Matters came to a head once more on 8 January 1778. Henley had paraded the guard at Prospect Hill fort. There were about seventy American soldiers lined up. An audience of 300 or so redcoats had watched the proceedings and began as a crowd to move closer to their custodians until they were actually pressing in on them. The incident with Corporal Reeves had evidently gone around the camp and whetted the appetite for confrontation. When the Americans tried to grab one of the Britons from the crowd, the inmates hauled him back, which produced ‘a good deal of laughing and jeering’. Henley ordered the guard to load their muskets and level them at the men just a few
feet in front. He called out that he would blow out the brains of anyone who attempted another rescue, commanding them to disperse.

The British soldiers began to trudge away from Henley’s men but not without some jeering of ‘damn Yanks’ and other insults. Nettled once more, Henley rushed forward ordering them to move faster. When his command was unheeded by the truculent soldiers he attacked them with his sword, plunging it so hard into the arm of one corporal that he bent the blade. There were further volleys of derision while Henley knelt and, comically, tried to straighten his sword blade over his knee.

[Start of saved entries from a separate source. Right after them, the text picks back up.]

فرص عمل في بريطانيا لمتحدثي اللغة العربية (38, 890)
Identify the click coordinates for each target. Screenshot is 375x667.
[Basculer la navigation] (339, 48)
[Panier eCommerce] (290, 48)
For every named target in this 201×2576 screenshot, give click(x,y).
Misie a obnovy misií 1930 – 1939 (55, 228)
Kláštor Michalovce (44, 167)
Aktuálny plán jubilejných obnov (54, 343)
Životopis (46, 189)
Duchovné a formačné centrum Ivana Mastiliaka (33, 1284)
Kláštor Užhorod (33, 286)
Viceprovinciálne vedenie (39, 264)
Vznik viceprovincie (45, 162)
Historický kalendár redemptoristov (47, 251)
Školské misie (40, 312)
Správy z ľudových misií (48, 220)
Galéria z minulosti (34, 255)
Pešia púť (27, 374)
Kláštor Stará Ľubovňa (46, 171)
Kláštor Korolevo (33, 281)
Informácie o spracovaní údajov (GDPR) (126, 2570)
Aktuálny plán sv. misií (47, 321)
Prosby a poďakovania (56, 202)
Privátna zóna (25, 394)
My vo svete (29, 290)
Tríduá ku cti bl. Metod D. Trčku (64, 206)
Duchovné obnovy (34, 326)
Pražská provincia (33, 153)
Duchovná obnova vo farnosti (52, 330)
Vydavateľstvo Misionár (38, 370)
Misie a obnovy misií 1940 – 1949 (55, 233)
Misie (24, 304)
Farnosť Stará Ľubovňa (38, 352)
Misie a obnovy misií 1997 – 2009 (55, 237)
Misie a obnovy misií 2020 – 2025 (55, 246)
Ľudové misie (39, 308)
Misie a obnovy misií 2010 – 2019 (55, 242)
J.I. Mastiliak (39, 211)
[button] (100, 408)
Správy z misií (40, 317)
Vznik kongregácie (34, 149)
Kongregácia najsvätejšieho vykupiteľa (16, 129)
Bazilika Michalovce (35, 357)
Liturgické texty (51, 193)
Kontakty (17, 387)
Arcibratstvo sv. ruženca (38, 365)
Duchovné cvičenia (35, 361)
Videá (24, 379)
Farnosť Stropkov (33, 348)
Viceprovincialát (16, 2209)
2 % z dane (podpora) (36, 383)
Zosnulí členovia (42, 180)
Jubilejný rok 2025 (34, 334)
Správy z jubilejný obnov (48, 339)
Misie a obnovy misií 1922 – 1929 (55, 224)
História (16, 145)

These incidents served to show that the Saratoga men were near mutiny by early 1778 but were also evidence of the lively hatred between peoples. Rank and file redcoats did not in these moments of danger adopt the officers’ language of Whig and Tory, but instead declared themselves patriots fighting for King and Country. They considered their enemies a different nation.

Following these violent incidents, which shocked even some of the people of Boston, the Americans acceded to British demands that Henley be brought to a court martial for his brutality. However, he was acquitted by his American fellow-officers.